[[ Source material, beginning ]]

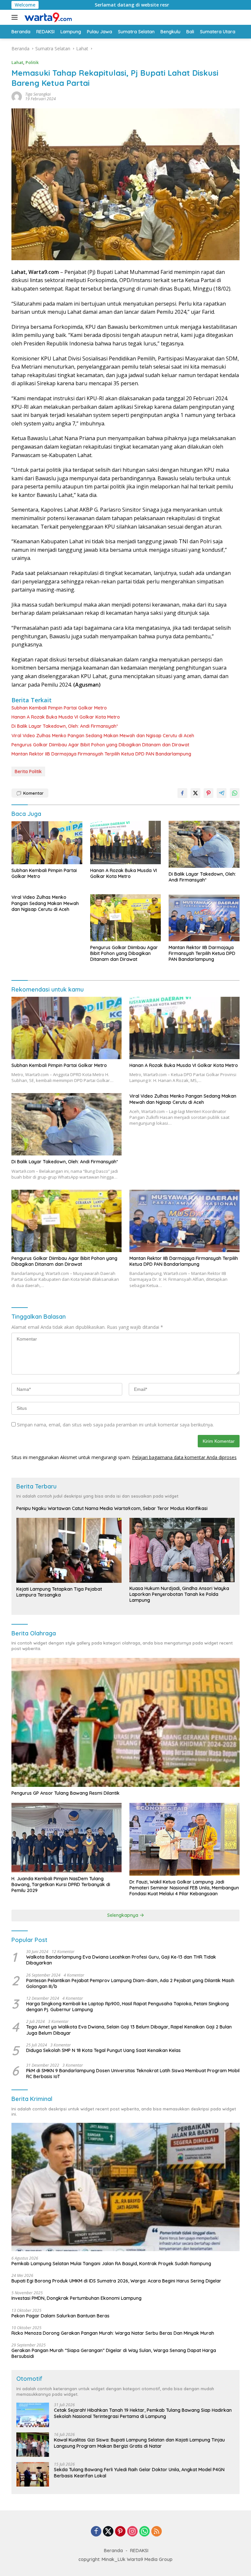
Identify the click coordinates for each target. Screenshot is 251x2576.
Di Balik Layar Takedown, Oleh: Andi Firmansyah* (64, 726)
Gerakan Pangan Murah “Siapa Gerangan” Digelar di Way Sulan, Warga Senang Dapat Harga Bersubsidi (113, 2353)
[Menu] (15, 17)
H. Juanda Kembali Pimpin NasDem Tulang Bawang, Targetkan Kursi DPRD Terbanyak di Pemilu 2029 (60, 1884)
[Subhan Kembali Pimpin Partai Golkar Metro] (46, 842)
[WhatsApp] (144, 2531)
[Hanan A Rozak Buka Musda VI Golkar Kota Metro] (125, 842)
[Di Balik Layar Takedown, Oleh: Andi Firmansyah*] (204, 844)
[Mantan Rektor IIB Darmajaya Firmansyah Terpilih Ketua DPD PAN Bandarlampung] (204, 917)
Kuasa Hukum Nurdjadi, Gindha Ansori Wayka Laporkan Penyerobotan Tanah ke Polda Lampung (179, 1594)
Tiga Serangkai (38, 94)
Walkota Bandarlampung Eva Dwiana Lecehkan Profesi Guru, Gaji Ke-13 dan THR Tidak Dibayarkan (121, 1960)
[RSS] (156, 2531)
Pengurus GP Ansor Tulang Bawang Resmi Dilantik (65, 1793)
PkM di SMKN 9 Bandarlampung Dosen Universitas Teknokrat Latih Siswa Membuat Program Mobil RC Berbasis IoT (133, 2073)
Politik (32, 62)
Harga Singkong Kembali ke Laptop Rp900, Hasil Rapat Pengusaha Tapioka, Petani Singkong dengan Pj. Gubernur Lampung (127, 2006)
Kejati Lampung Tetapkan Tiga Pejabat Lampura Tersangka (59, 1592)
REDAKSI (139, 2550)
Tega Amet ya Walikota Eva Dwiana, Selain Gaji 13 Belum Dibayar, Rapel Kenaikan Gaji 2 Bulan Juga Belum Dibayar (129, 2030)
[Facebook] (96, 2531)
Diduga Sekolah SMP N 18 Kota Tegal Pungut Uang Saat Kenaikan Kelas (103, 2050)
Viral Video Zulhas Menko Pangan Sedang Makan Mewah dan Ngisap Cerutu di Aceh (102, 736)
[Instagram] (132, 2531)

[[ Source material, end ]]

● Task prompt
Output the listing above exactly, but leave its pictures behind.

● Solution to this exercise
Identify the click coordinates for each target. Screenshot is 251x2576.
Di Balik Layar Takedown, Oleh: Andi Firmansyah* (64, 726)
Gerakan Pangan Murah “Siapa Gerangan” Digelar di Way Sulan, Warga Senang Dapat Harga Bersubsidi (113, 2353)
[Menu] (15, 17)
H. Juanda Kembali Pimpin NasDem Tulang Bawang, Targetkan Kursi DPRD Terbanyak di Pemilu 2029 (60, 1884)
[Subhan Kembali Pimpin Partai Golkar Metro] (46, 842)
[WhatsApp] (144, 2531)
[Hanan A Rozak Buka Musda VI Golkar Kota Metro] (125, 842)
[Di Balik Layar Takedown, Oleh: Andi Firmansyah*] (204, 844)
[Mantan Rektor IIB Darmajaya Firmansyah Terpilih Ketua DPD PAN Bandarlampung] (204, 917)
Kuasa Hukum Nurdjadi, Gindha Ansori Wayka Laporkan Penyerobotan Tanah ke Polda Lampung (179, 1594)
Tiga Serangkai (38, 94)
Walkota Bandarlampung Eva Dwiana Lecehkan Profesi Guru, Gaji Ke-13 dan THR Tidak Dibayarkan (121, 1960)
[RSS] (156, 2531)
Pengurus GP Ansor Tulang Bawang Resmi Dilantik (65, 1793)
PkM di SMKN 9 Bandarlampung Dosen Universitas Teknokrat Latih Siswa Membuat Program Mobil RC Berbasis IoT (133, 2073)
Politik (32, 62)
Harga Singkong Kembali ke Laptop Rp900, Hasil Rapat Pengusaha Tapioka, Petani Singkong dengan Pj. Gubernur Lampung (127, 2006)
Kejati Lampung Tetapkan Tiga Pejabat Lampura Tersangka (59, 1592)
REDAKSI (139, 2550)
Tega Amet ya Walikota Eva Dwiana, Selain Gaji 13 Belum Dibayar, Rapel Kenaikan Gaji 2 Bulan Juga Belum Dibayar (129, 2030)
[Facebook] (96, 2531)
Diduga Sekolah SMP N 18 Kota Tegal Pungut Uang Saat Kenaikan Kelas (103, 2050)
Viral Video Zulhas Menko Pangan Sedang Makan Mewah dan Ngisap Cerutu di Aceh (102, 736)
[Instagram] (132, 2531)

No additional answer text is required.